Ana içeriğe atla

HOUSTON BİR PROBLEM VAR!





Yıl 1970. Nisan ayı.
Nasa, 69'da yaşanan heyecanın bir yenisini başarmaya, insanoğlunu bir kez daha Ay'a ayak bastırmaya çalışır. Fırlatma günü yaklaştıkça herşey tekrar gözden geçirilir, hiçbir hata olmaması için büyük bir özen gösterilir.
Kennedy'deki herkes ve tüm astronotlar son derece heyecanlıdırlar. Ancak bir sorun vardır; dünya onların bu heyecanını pek paylaşmıyordu.



İnsanların Ay'a inmesi, orada araştırmalar yapması, insanlık için büyük ilerlemeler kaydetse de artık kimsenin ilgisini çekmiyordur. Dahası, uzayla ilgili görüntülerin televizyon ratingleri bile düşmüştür. Televizyon patronları popüler komedi şovlarını yarıda kesip uzaydan görüntüler yayınlamak niyetinde değillerdir.
Ne var ki, uçuş başladıktan iki gün sonra her şey değişir. Uzay aracında çıkan arıza nedeniyle astronotların hayatlarının tehlikeye girmesi, bir anda medyanın ilgisini çeker.
Apollo 13'ün Ay yolculuğu, önce bir ulusu, sonra da tüm dünyayı ilgilendiren bir drama haline dönüşür.

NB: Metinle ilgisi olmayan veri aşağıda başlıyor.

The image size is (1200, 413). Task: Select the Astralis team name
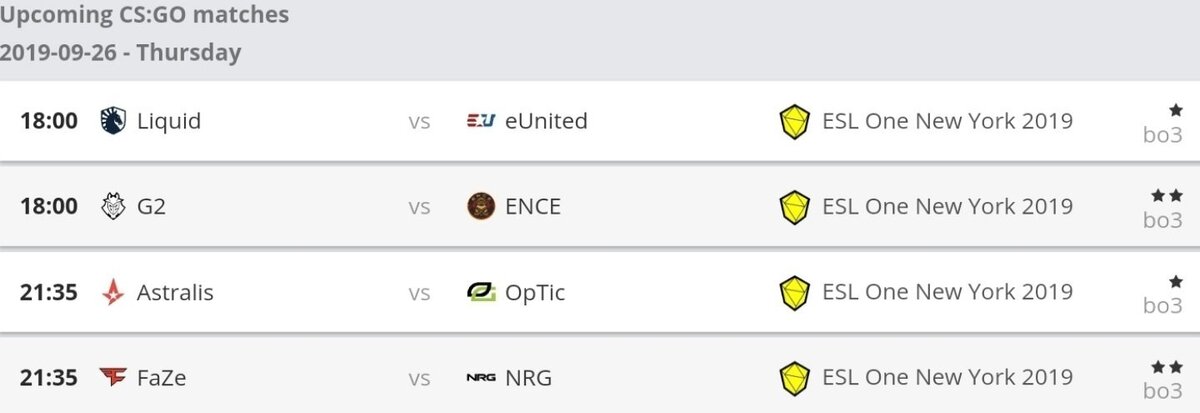pyautogui.click(x=175, y=293)
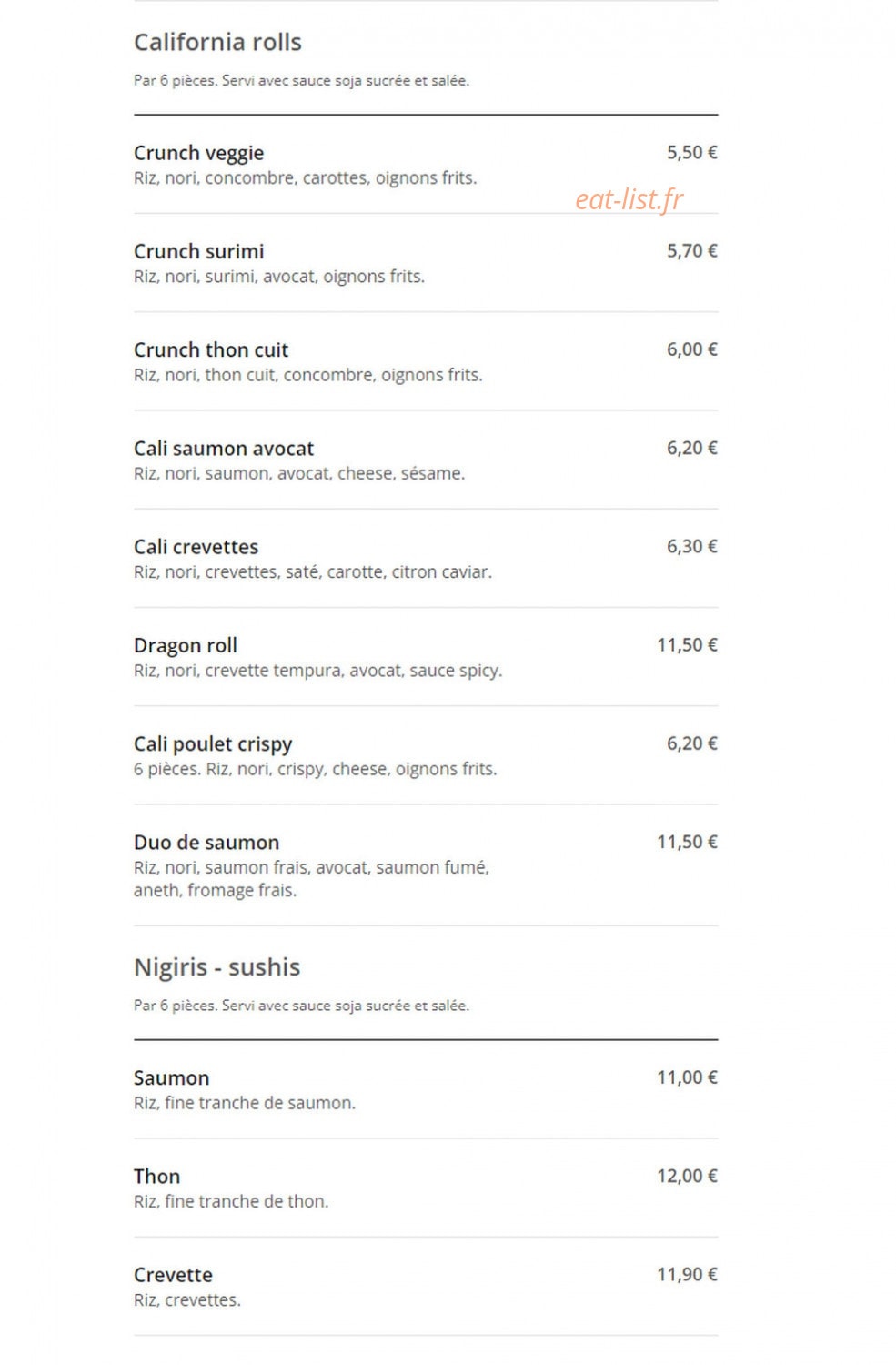The width and height of the screenshot is (896, 1365).
Task: Select the Saumon nigiri item
Action: pyautogui.click(x=426, y=1089)
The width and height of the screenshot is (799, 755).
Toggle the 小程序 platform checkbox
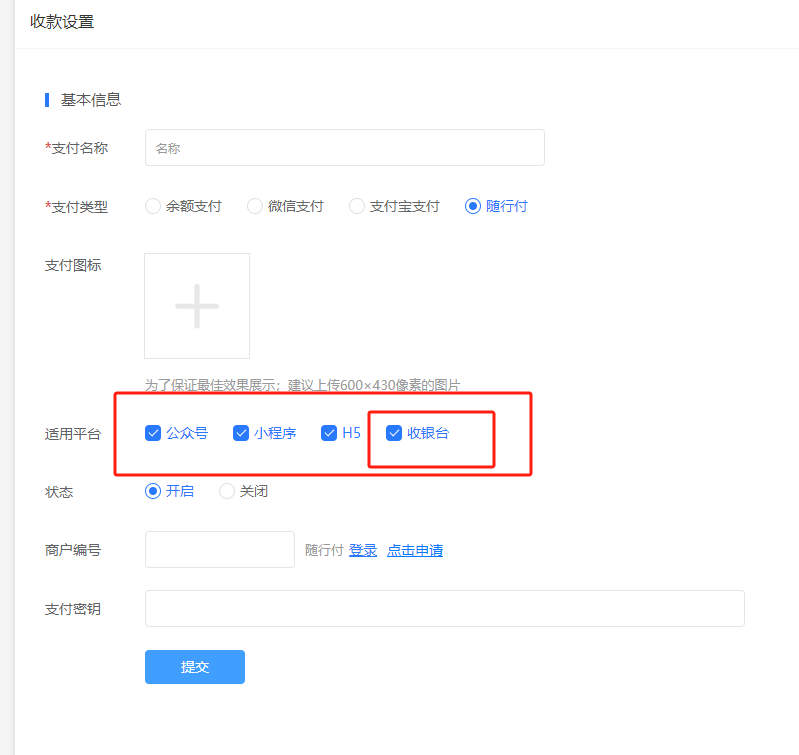point(241,433)
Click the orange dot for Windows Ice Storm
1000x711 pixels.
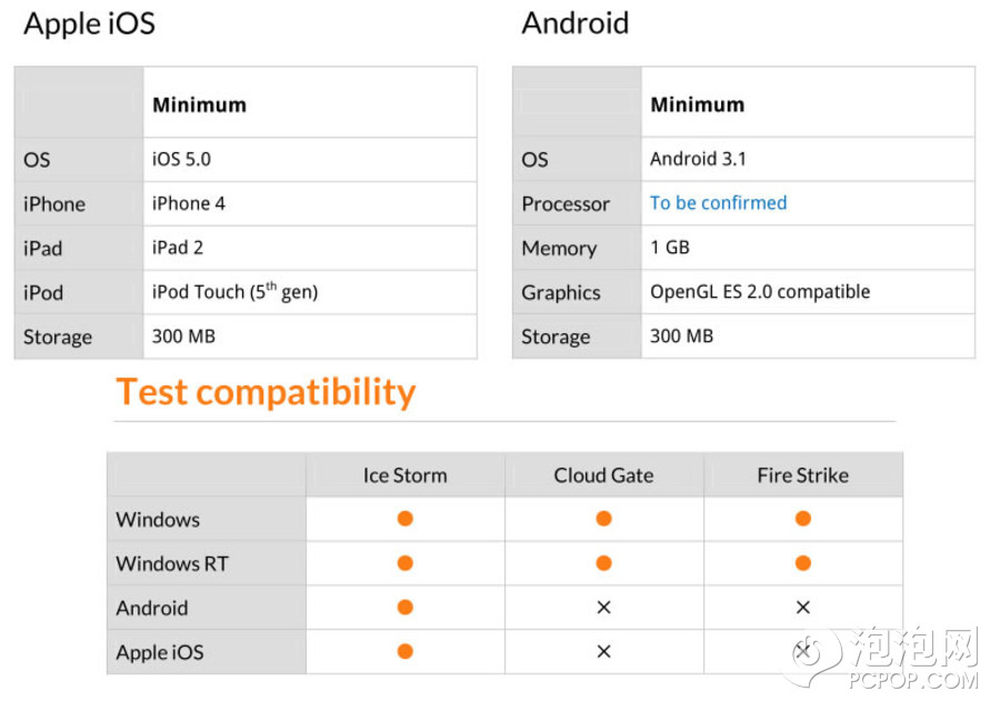tap(405, 518)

"Lucky 13", 11 Nisan günü saat 13:13' te fırlatılır. Kumanda modülü "Odyssey" de üç astronot bulunur.
Komutan Jim Lovell.
Ay modülü pilotu Fred Haise.
Kumanda modülü pilotu Jack Swigert.


Önceleri kimseye bir şey ifade etmeyen bu isimler, kısa bir süre içinde bir efsane haline gelirler. Her şey bir devre anahtarına dokunulması ile başlar.

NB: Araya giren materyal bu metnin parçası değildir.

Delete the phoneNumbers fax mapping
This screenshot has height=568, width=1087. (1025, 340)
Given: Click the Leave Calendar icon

20 yıl sonra aranan yönetmen Ron Howard, içinde Oscar ödüllü Tom Hanks'in de yer aldığı bir kadro ile bu hikayeden hasılat rekorları kıran bir film yaratır. (Apollo 13 film)
Film ve unutulmaz repliği "Houston, bir problem var" hafızalara kazınır.

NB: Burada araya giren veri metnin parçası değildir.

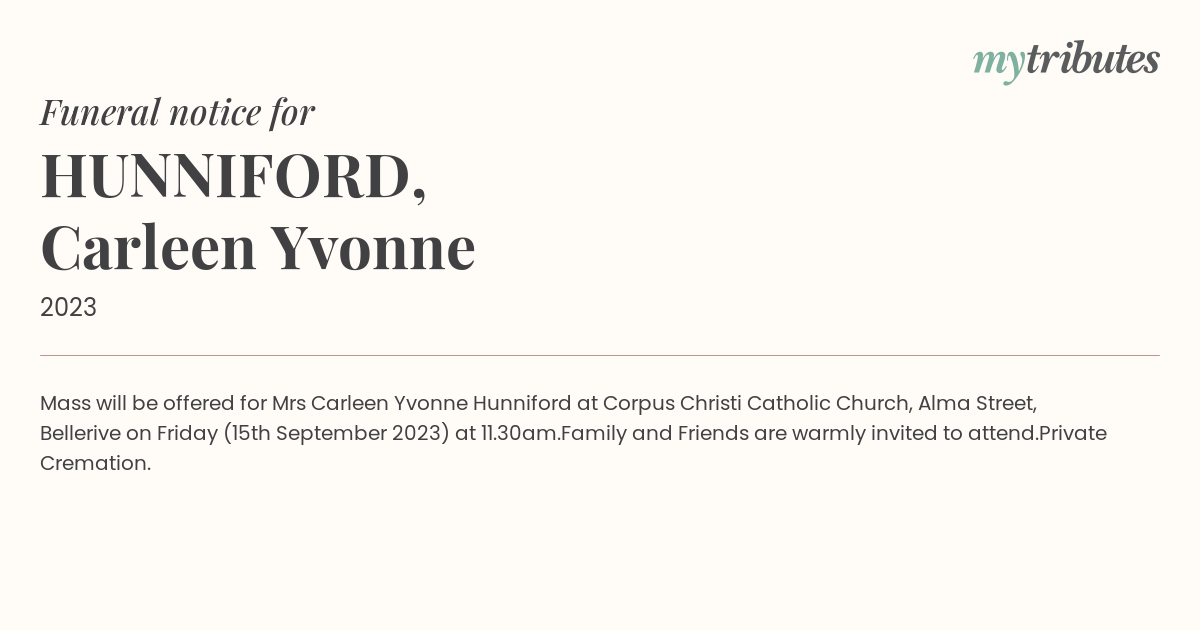The height and width of the screenshot is (630, 1200).
Task: Select the "Funeral notice for" heading
Action: 177,112
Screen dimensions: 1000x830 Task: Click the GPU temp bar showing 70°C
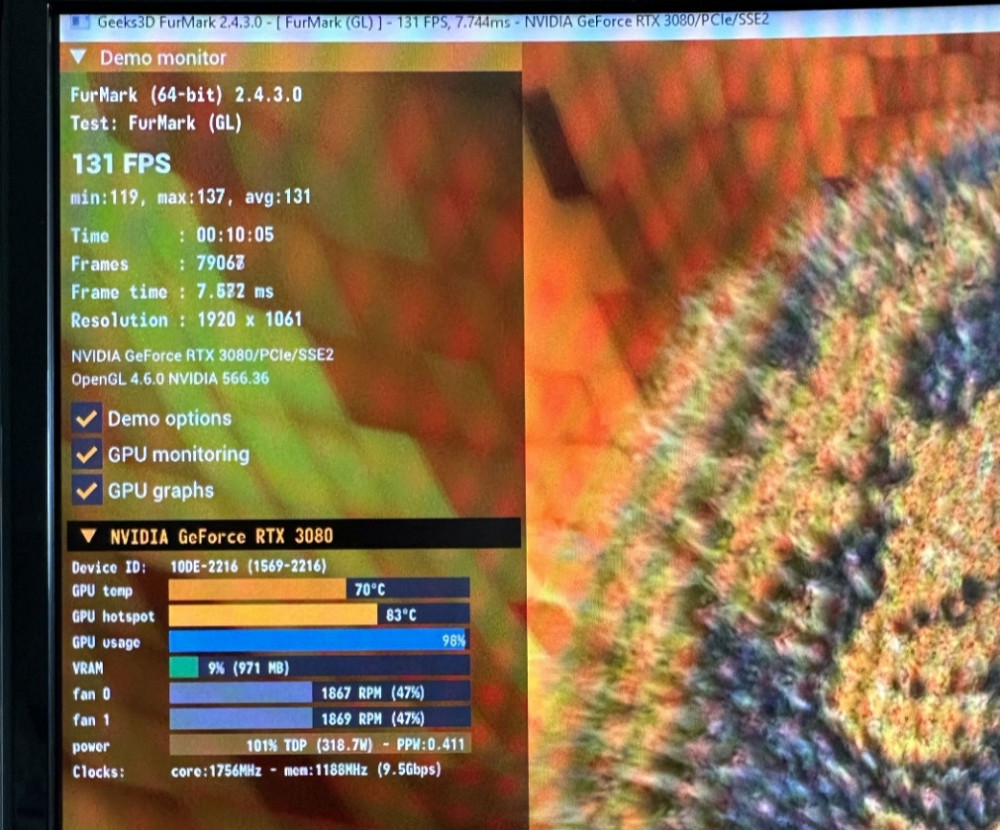click(318, 590)
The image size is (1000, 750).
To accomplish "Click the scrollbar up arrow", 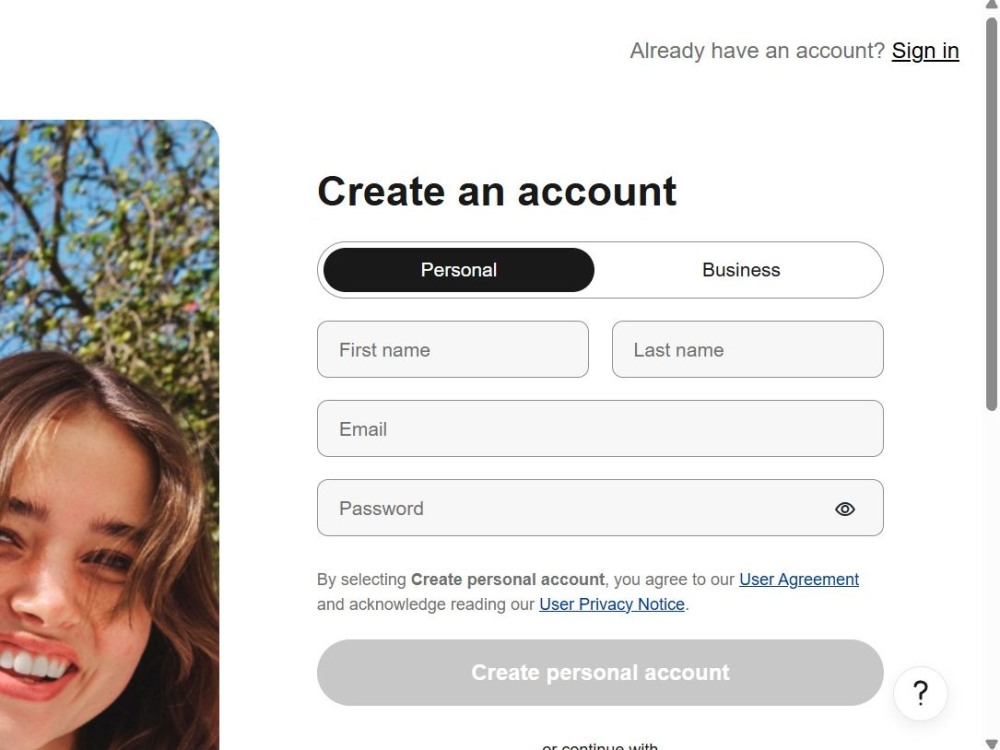I will tap(992, 4).
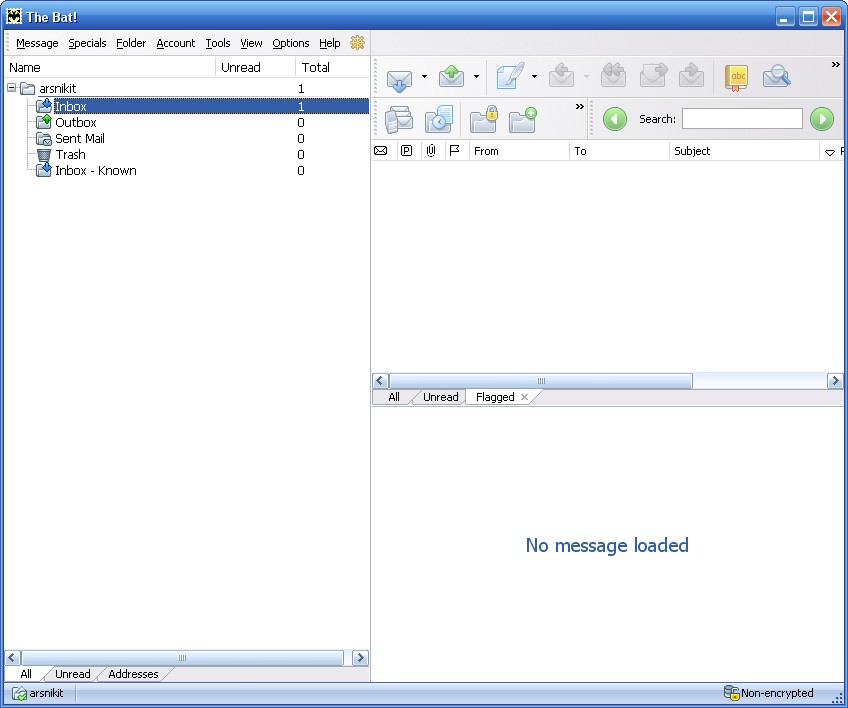The image size is (848, 708).
Task: Expand the main toolbar overflow chevron
Action: click(836, 65)
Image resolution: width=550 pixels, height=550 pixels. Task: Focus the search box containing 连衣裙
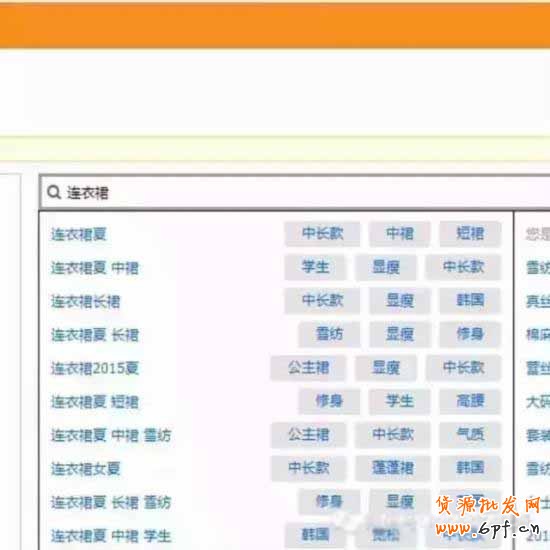(295, 193)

13 Nisan günü akşam 9:00'da, Apollo 13 Dünya'dan 205 bin mil uzakta bulunuyordur. Mürettebat, Nasa'dan başka hiçbir yerde izlenmeyen ( oysa astronotlar tüm dünyanın kendilerini izlediğini sanırlar.) bir televizyon programını henüz bitirmiştir.






Jack Stigert, oksijen tanklarının birindeki fanı açmak için anahtara dokunur. Denemeler sırasında bu yüzlerce kez yapılmıştır. Ancak bu kez her şey farklıdır.
Swigert, anahtara dokunur dokunmaz, kabinde bir patlama ve sarsıntı meydana gelir. Mürettebat olanlar karşısında ne yapacağını şaşırır.
Yolunda gitmekte olan herşey birer birer rayından çıkmaya başlar. Ana alarm ışığı yanmaya başlamıştır. Uyarı gösterge panelindeki ışıkların yanıp sönmeleri ise aynı bir yılbaşı ağacını çağrıştırır.
Güç ve oksijen göstergelerinin ibreleri çılgınca değişir. Bir başka sorun da yol göstergelerinde yaşanır. Apollo 13, sanki bilinmeyen bir güç onu yolundan çıkarıyormuşçasına, tıpkı bir sarhoş gibi sendelemeye başlar.
En kötüsü, kılavuz bilgisayarın da yönünü kaybetmiş olmasıdır. Komutan Lovell, geçirdiği bir kaç saniyelik şaşkınlıktan sonra mikrofona şu sözleri söyler:
" Houston, bir problem var."
Apollo 13, Ay'a doğru hızla ilerlerken, her saniye evden 1 km daha uzaklaşır. Her geçen dakika gemiden birkaç parça dökülürken, ne kapsüldekiler, ne de merkezde bulunan kontrolörler buna neyin neden olduğunu anlamışlardır.
Görüş alanları, kumanda modülünün öne bakan küçük üçgen pencereleri ile sınırlı olan astronotlar, o an için kendilerini korumakta olan gemiyi tamamen göremiyorlardır. Astronot ve kontrolörler, geminin durumunu sadece kadranlar ve pc monitörleri aracılığıyla görürler.

Ne var ki, bu kez Apollo 13'te her şey kötü gidiyordur. Houston'daki kontrolörler, karmakarışık ekranlarına şaşkın gözlerle bakmaktan başka hiçbir şey yapamazlar.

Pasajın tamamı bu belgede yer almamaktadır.